• _EXCERPT TO READ_
Zoological Parks, like society itself, have evolved greatly over time. Keeping captured animals is no longer a symbol of wealth and status; the “Age of Enlightenment” in the 17th and 18th centuries brought both curiosity and reverence for the biological world. Fortunately, the dark history of animals cruelly wasting in cages (menageries) is the antithesis of the mission of modern zoos. The very best of these, like Reid Park Zoo, meet the strictest of qualifications as accredited members of the Association of Zoos and Aquariums. These modern zoos are committed to protect, conserve and enlighten.
During most of human evolution, we co-existed with wild animals; we were all part of the natural ecosystem. However, one consequence of our advanced society is isolation from that natural world. If we are oblivious we cannot be concerned; we will never be alarmed about a threat we know nothing about. An undeniable threat currently is that our biological world is on the brink of a crisis.
The alarming rate and number of species extinctions is a calamity that has broad implications for all of the world’s inhabitants. Oddly, the bad news is also the good news because humans, the cause of species decline, can also provide the remedy. Studies of human behavior inform us that humans are inherently compassionate; when we learn of an impending disaster we bond together to identify the resources necessary to find solutions. For example, California Condors, the largest North American birds, are back in their natural habitat today because of captive breeding in zoos. Finding remedies begins with education, as we can solve only the problems we understand. Our accredited zoos have demonstrated they are now leaders in zoological education.
Visitors to zoos may arrive to see exotic and fascinating animals but in the process of seeing anteaters, lions and elephants, they learn about the critical role of habitat destruction putting these beloved animals in peril. Zoos in general, and our own Reid Park Zoo in particular, are uniquely responsible for reaching countless numbers of people with a message of caring for and potentially saving species for future generations to enjoy. Without the attraction of seeing these wonderful creatures, awareness and remedial actions would not occur. In a way the educational mission of Reid Park Zoo, enlightening residents and visitors to Tucson, is a gift to all of us that is longer lasting than the delight of watching otters and meerkats play.

• _DATASET EXCERPTS_

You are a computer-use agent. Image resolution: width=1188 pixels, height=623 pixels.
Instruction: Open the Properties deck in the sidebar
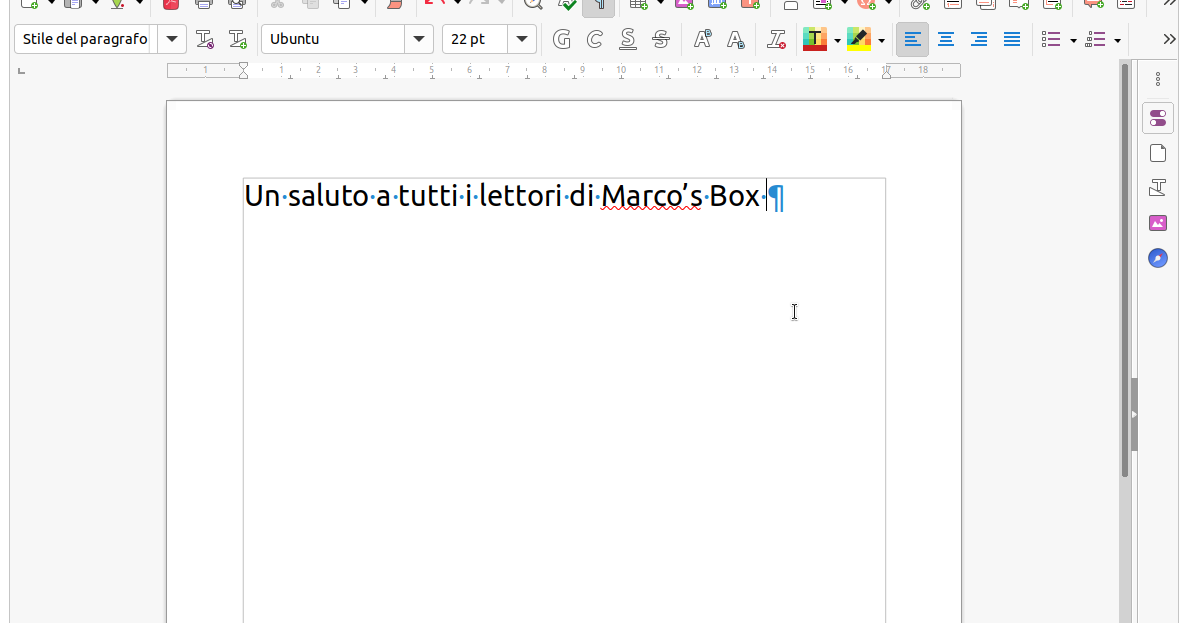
---
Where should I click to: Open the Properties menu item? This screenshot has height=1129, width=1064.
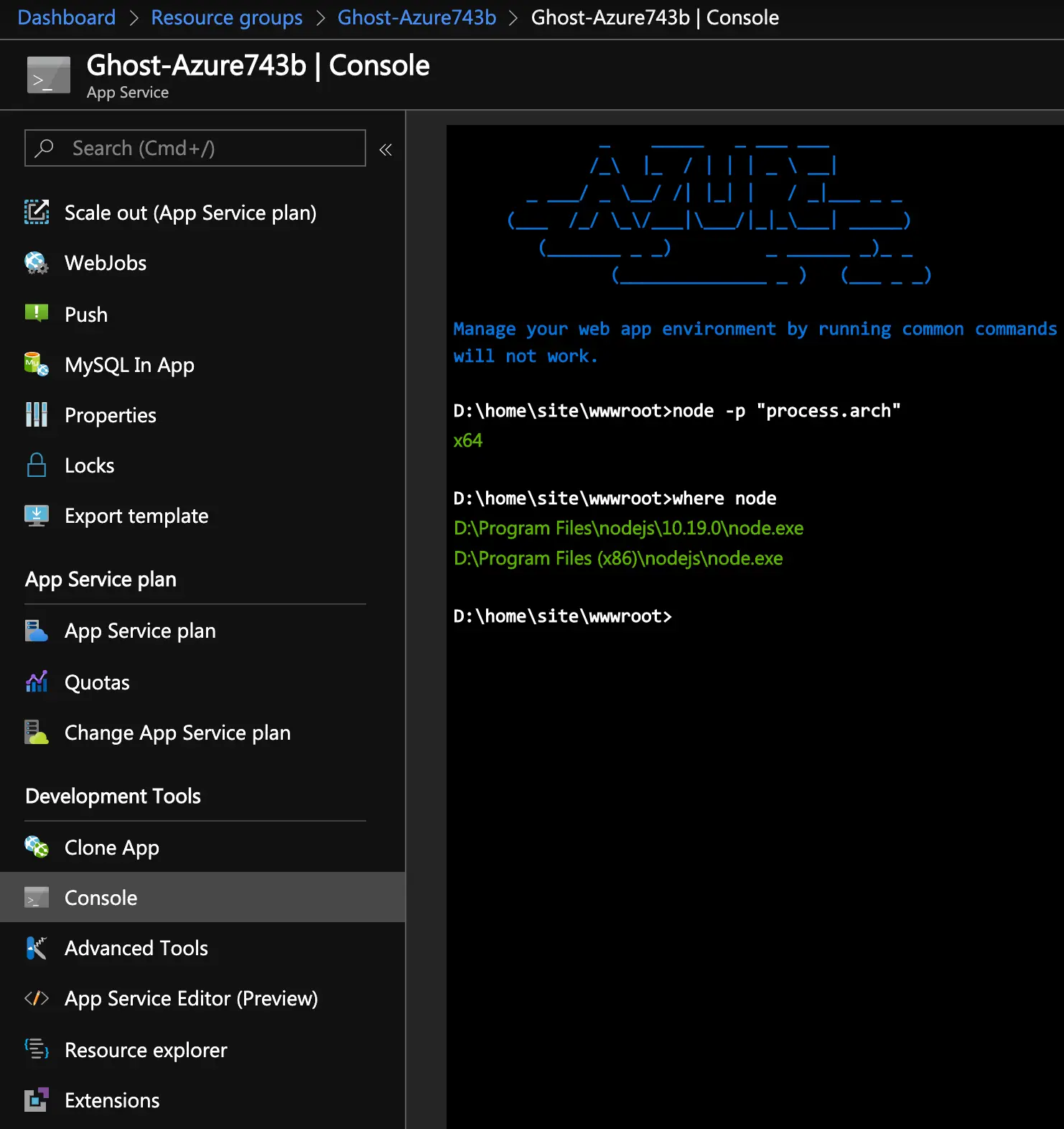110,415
==
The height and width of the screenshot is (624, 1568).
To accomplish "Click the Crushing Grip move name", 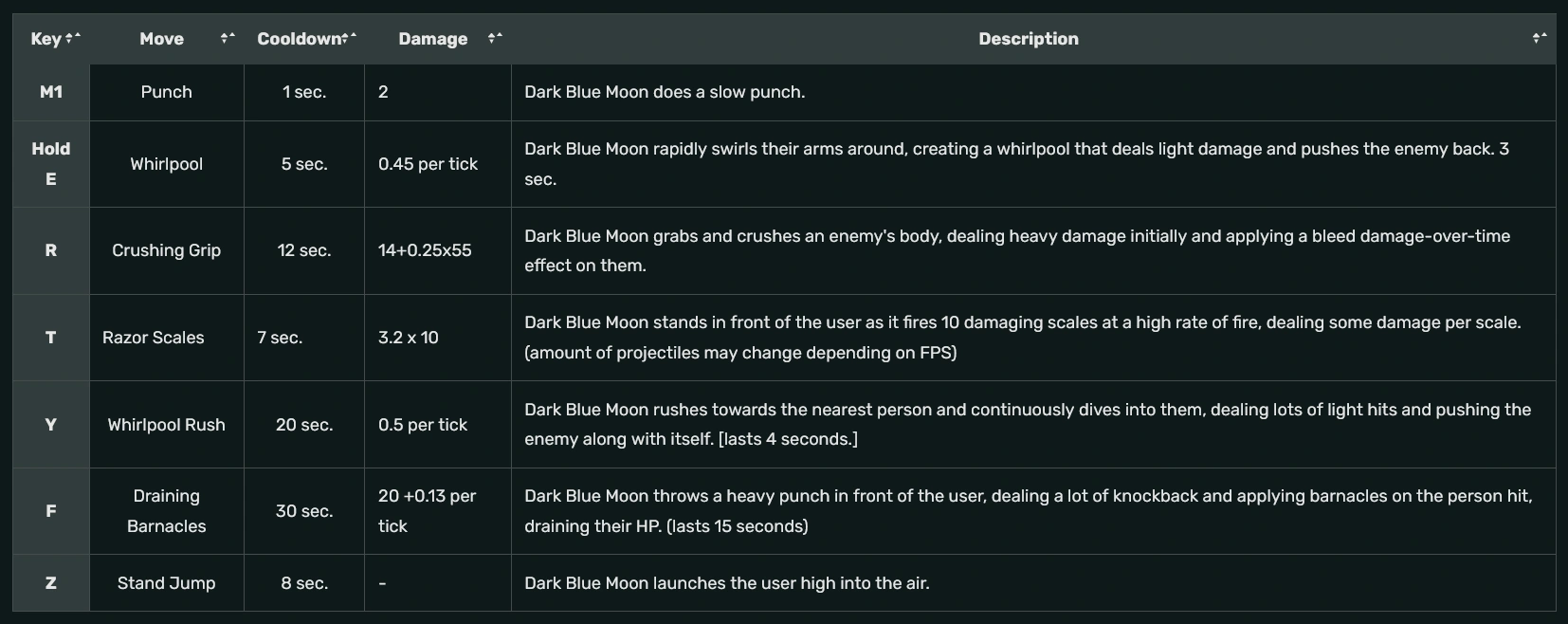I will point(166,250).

• _AIM OF THE EXERCISE_
Reproduce the passage of the zoo text word for word, starting at "The alarming rate" and ending at "in zoological education.".

• _ANSWER SECTION_
The alarming rate and number of species extinctions is a calamity that has broad implications for all of the world’s inhabitants. Oddly, the bad news is also the good news because humans, the cause of species decline, can also provide the remedy. Studies of human behavior inform us that humans are inherently compassionate; when we learn of an impending disaster we bond together to identify the resources necessary to find solutions. For example, California Condors, the largest North American birds, are back in their natural habitat today because of captive breeding in zoos. Finding remedies begins with education, as we can solve only the problems we understand. Our accredited zoos have demonstrated they are now leaders in zoological education.